- **EXERCISE**: Word for word, restate the lines from the one holding "Given: Click the" through the end of the data below, including both endpoints and nothing more.

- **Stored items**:

----------------

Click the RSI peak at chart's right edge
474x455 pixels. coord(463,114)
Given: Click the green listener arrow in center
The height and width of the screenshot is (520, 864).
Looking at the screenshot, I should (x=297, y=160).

----------------

- **EXPECTED ANSWER**:
Given: Click the green listener arrow in center
The height and width of the screenshot is (520, 864).
Looking at the screenshot, I should (x=297, y=160).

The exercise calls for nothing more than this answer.